Government clerk. R&B talent manager. Fashion design student. Silvana Diaz, 29, has worn many hats, but never intended one of them to be publisher.
But when her family's Spanish-language newspaper faced closure because of economic pressures in 2009, Diaz didn't hesitate -- much. "It took me about a month to decide to leave my job" as a clerk with the Town of Hempstead, she recalled. "But I believed so much in what my parents had done, and I couldn't see leaving this void in the community."
Diaz and her family fled Peru in 1989, when she was 4. Her parents started Noticia less than two years later, understanding firsthand the struggles of immigrants in a country where they don't know the language.
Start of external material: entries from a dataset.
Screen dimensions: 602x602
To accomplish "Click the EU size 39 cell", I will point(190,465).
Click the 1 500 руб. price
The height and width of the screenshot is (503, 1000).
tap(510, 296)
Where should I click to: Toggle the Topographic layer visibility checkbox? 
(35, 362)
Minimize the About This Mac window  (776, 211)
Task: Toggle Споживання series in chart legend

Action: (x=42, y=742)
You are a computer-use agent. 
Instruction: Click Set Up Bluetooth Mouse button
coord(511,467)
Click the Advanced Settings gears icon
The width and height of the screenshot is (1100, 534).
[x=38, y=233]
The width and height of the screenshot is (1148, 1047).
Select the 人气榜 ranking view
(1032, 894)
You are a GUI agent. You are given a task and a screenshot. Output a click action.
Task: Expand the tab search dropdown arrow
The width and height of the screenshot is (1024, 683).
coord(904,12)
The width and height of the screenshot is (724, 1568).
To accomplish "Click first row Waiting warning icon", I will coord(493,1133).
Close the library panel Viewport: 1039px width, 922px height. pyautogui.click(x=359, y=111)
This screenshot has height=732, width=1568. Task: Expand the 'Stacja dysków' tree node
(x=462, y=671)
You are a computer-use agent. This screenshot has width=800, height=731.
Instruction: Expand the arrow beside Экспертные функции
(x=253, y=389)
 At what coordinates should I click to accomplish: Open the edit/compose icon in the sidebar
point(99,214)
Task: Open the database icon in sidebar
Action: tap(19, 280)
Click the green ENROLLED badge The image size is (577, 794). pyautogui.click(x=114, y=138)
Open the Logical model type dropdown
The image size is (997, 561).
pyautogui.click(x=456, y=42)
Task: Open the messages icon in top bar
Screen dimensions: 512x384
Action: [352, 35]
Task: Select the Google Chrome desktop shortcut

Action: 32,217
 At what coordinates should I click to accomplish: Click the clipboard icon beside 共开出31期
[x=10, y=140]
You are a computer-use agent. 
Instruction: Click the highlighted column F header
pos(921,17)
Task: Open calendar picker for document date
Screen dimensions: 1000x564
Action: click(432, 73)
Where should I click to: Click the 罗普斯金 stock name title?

Today the Baldwin-based paper has 30,000 subscribers and 500,000 online page views per month, she said. Noticia sponsors a scholarship foundation for Hispanic students, and Diaz mentors minority youth. "I don't see myself as this big inspiration and role model yet, because there is so much that I still want to do," she said. "But if I can help my community, I do."
Who reads Noticia?
Noticia serves the first generation of immigrants that don't read English fluently. But for noticiali.com my goal is to serve the second generation. There are many like myself who may prefer to read English but are very proud of their heritage and want to stay connected to their roots. The challenge will be to find what that second generation wants.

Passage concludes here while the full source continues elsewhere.